> **Set problem**: Copy the data starting at the line that contains "Where should I" and ending at the line that contains "tap(1030, 164)", and leave the pictures out of your copy.

> **Input records**:

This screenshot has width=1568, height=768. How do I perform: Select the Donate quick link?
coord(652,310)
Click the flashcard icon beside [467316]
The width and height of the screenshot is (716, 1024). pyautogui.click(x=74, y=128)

---

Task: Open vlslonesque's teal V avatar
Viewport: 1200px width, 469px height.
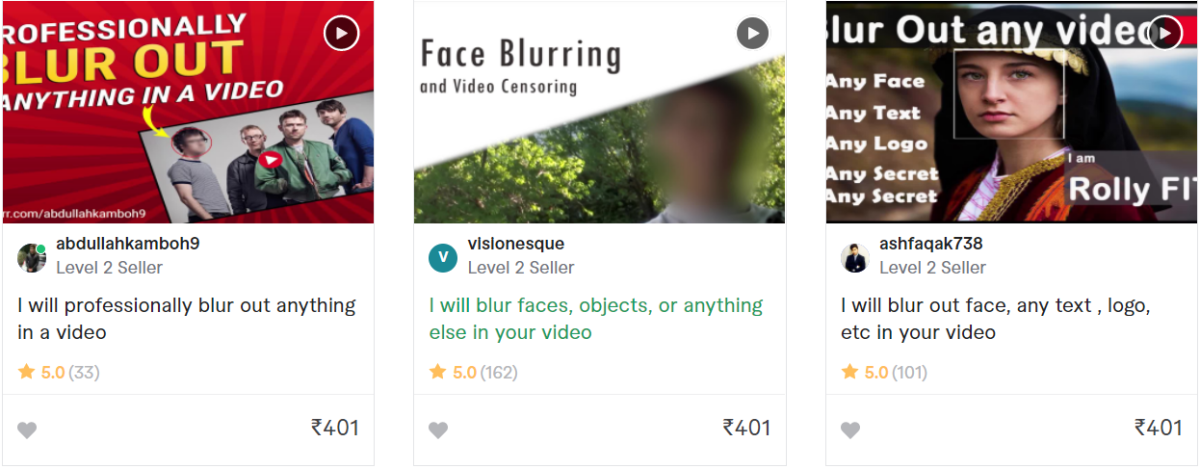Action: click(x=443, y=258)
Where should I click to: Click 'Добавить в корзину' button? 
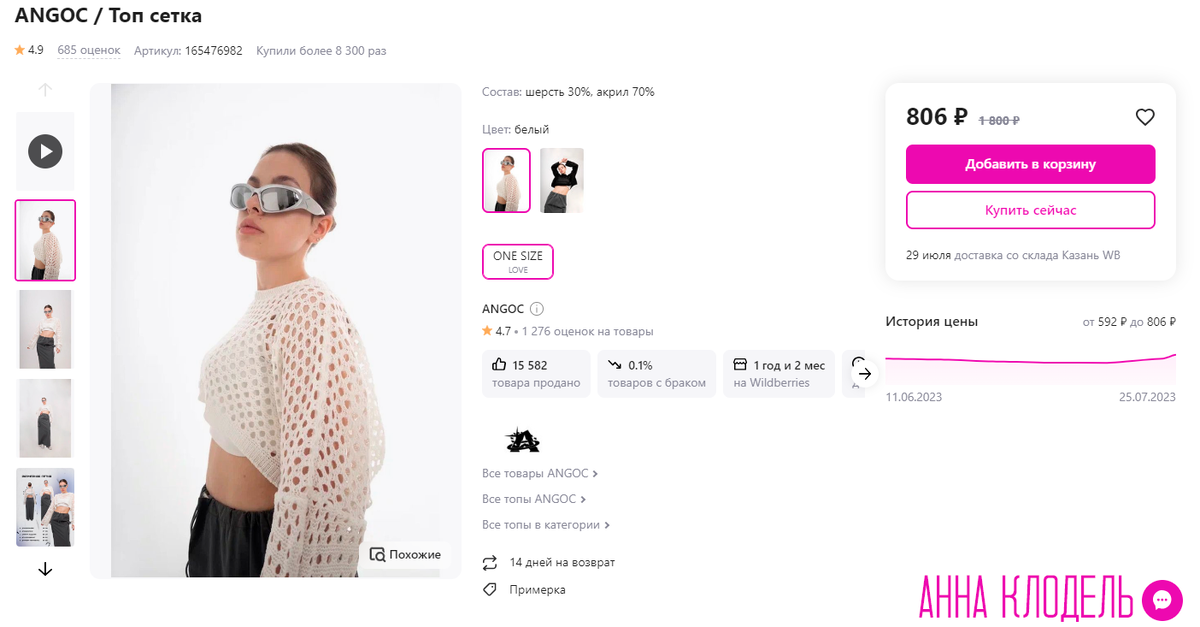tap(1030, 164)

...

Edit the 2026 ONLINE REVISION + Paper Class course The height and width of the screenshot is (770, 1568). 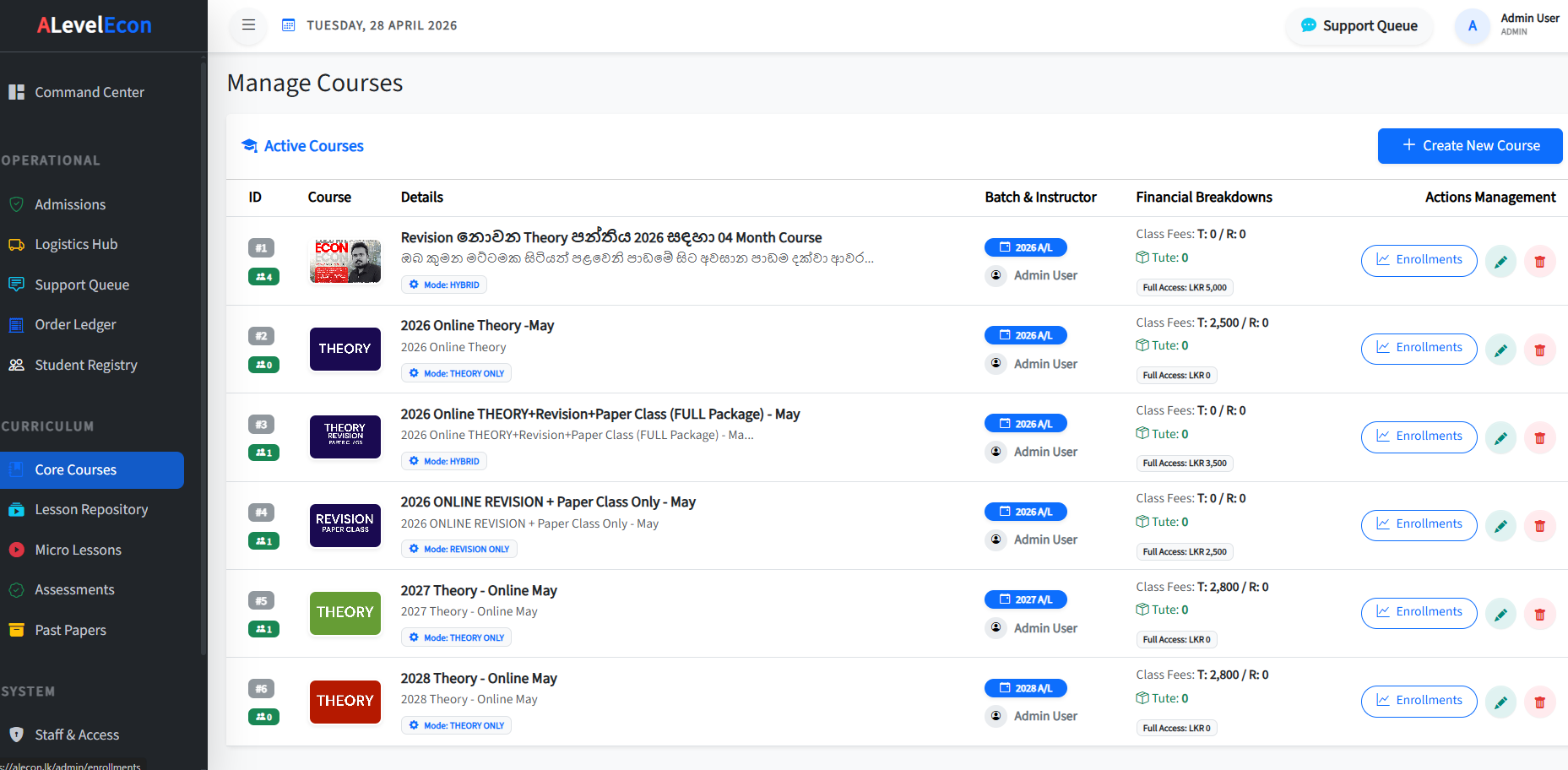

> **Response to the task**:
Where should I click to: Click 'Добавить в корзину' button? 
tap(1030, 164)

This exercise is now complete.